Debts reduce your NFP — the net value of the property you accumulated during the marriage. If you have significant debts on the date of separation, your NFP is lower, which may reduce the equalization payment you owe (or increase the payment you receive). Debts you brought into the marriage on the date of marriage also reduce your NFP calculation. The equalization payment is then half the difference between each spouse’s NFP.
A joint mortgage remains both parties’ legal obligation until the property is sold or the mortgage is refinanced in one party’s name (with lender approval). A separation agreement can allocate responsibility for mortgage payments between the parties, but this does not affect the lender’s right to pursue both parties if payments are missed. If one spouse is taking over the property, the lender must qualify them independently for the refinanced mortgage.
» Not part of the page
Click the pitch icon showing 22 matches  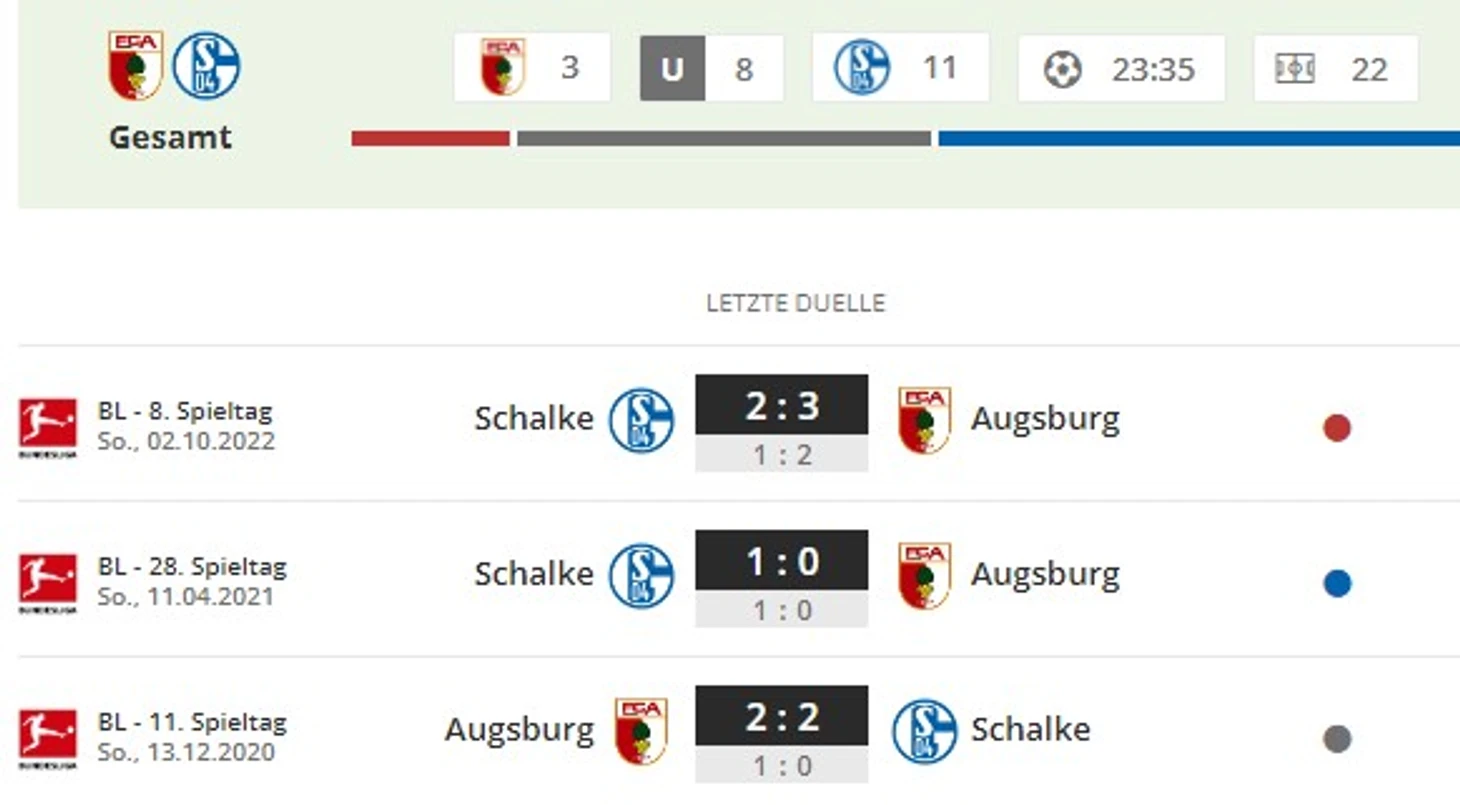tap(1294, 69)
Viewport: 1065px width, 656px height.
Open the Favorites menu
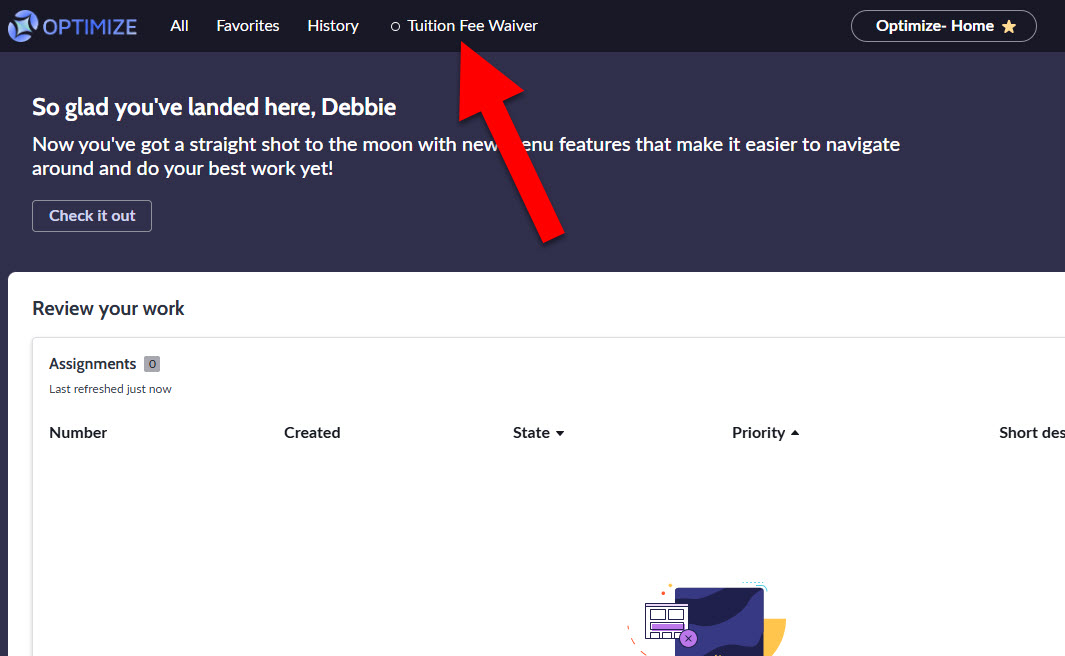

A separation agreement can allocate responsibility for joint debt between the parties and include indemnification provisions, but it cannot change the legal obligation you have to the creditor. The practical protection comes from refinancing joint debts out of joint names where possible, closing joint accounts, and enforcing the indemnification if your spouse fails to pay a debt they have been allocated. Legal advice on debt management at the start of separation is strongly recommended.
If a spouse is incurring debt recklessly or in bad faith in anticipation of separation — for example, deliberately running up credit cards or transferring assets to defeat an equalization claim — this may be grounds for a section 5(6) application for an unequal division of property. In urgent cases, a court can also grant an order restraining asset dissipation. Contact a lawyer immediately if you suspect this is occurring.